## CONSIGNES DE L'EXERCICE
Poursuivez le texte sur les recours juridiques contre le Grand Projet ferroviaire du Sud-Ouest à partir de sa dernière phrase.

## EXTRAIT
━━━
Beaucoup de personnes nous posent la question des moyens de contestation « juridiques » et des recours possibles contre le projet, voire d’idées nouvelles d’actions en justice. Voici donc un petit bilan de où en sont les péripéties juridiques de ce projet.

Les procédures en cours et le point sur les recours passés

Le Grand Projet ferroviaire du Sud-Ouest (GPSO) se décompose en trois sous-projet : les lignes nouvelles, les aménagements ferroviaires au sud de Bordeaux (AFSB), et les améangements ferroviaires au Nord de Bordeaux (AFNT). Chaque opération est soumise à une Déclaration d’Utilité Publique qui donne le droit aux porteurs du projet d’exproprier les personnes sur le tracé, de contourner les réglementations de protection de la nature (comme par exemple la loi Zero Artificialisation Nette ou Natura 2000), etc.

Ces Déclarations d’Utilité Publique ont été attaquées auprès des juridictions compétentes pour chacune des trois opérations englobées dans le GPSO :

  • Après la publication du décret ministériel déclarant d’utilité public les travaux de lignes nouvelles, en juin 2016, pas moins de 7 recours juridiques ont été déposés par différents acteurs du Sud-Ouest. L’un de ces recours a en particulier été porté par l’avocat Pierre Hurmic, aujourd’hui maire de Bordeaux ! Ces recours ont cependant tous ont été balayés in fine par un Conseil d’Etat particulièrement partial et à l’écoute du gouvernement, après des procès en appel. Plus d’information sur ces recours à consulter sur le site de la SEPANSO  ;
  • Concernant les aménagements ferroviaires, le tribunal administratif de Bordeaux avait quant à lui annulé en 2017 la DUP pour les aménagements ferroviaires au sud de Bordeaux, et le tribunal adminsitratif de Toulouse avait fait de même en 2018 au sujet des aménagements ferroviaires au nord de Toulouse. Cependant dans les deux cas les cours administratives d’appel ont ré-instauré la DUP (respectivement en 2019 et 2020).

À la relance du projet en 2021, de nouveaux recours ont été déposés par les collectifs, associations et élus. Ainsi plusieurs procédures sont toujours en cours pour s’opposer à ce projet :

Recours contre le plan de financement

Deux recours contre le plan de financement auprès du Tribunal Administratif de Toulouse

  • Un recours de particuliers et d’associations, soit une centaine de ‘personnalités morales’ dont la SEPANSO, Trans’CUB, la Coordination Vigilance 33, … ;
  • Un recours identique porté par 80 élus de collectivités avec pour avocat le député écologiste Julien Bayou.
━━━
## DONNÉES ENREGISTRÉES
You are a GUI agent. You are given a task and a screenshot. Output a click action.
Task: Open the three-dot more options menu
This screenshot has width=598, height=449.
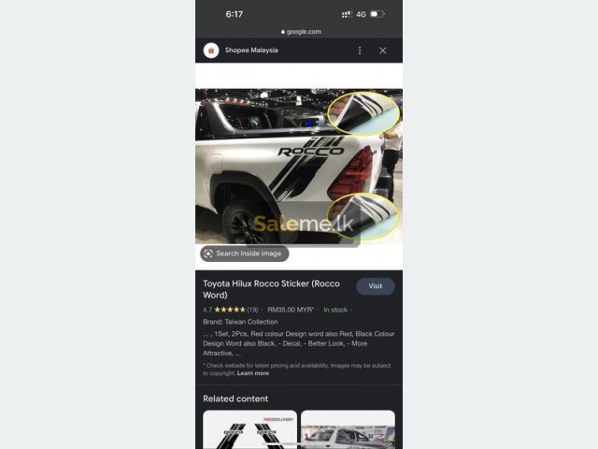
━━━
## RÉSULTAT DE L'EXERCICE
Ces deux recours dénoncent entre autre les risques que font porter sur les collectivités ce plan du financement signé à la hâte en 2021 et 2022, notamment lié aux surcoûts inévitables de ce Grand Projet ferroviaire du Sud-Ouest (le budget étant toujours en cours d’actualisation, personne ne sait à date quel est son coût estimé). Un article fait le point à ce sujet ici, et les détails concernants les aberrations de ce plan de financement sont à retrouver sur notre page dédié aux taxes et financement du projet.

Recours contre la Déclaration d’Utilité Publique du projet

  • Un recours contre la prolongation de la Déclaration d’Utilité Publique (DUP) des AFSB, porté par l’association LGVEA auprès du Tribunal Administratif de Bordeaux, soutenu en intervention volontaire par la communauté de communes Montesquieu et par d’autres associations (Trans’Cub, les Amis du Barthos, Sepanso).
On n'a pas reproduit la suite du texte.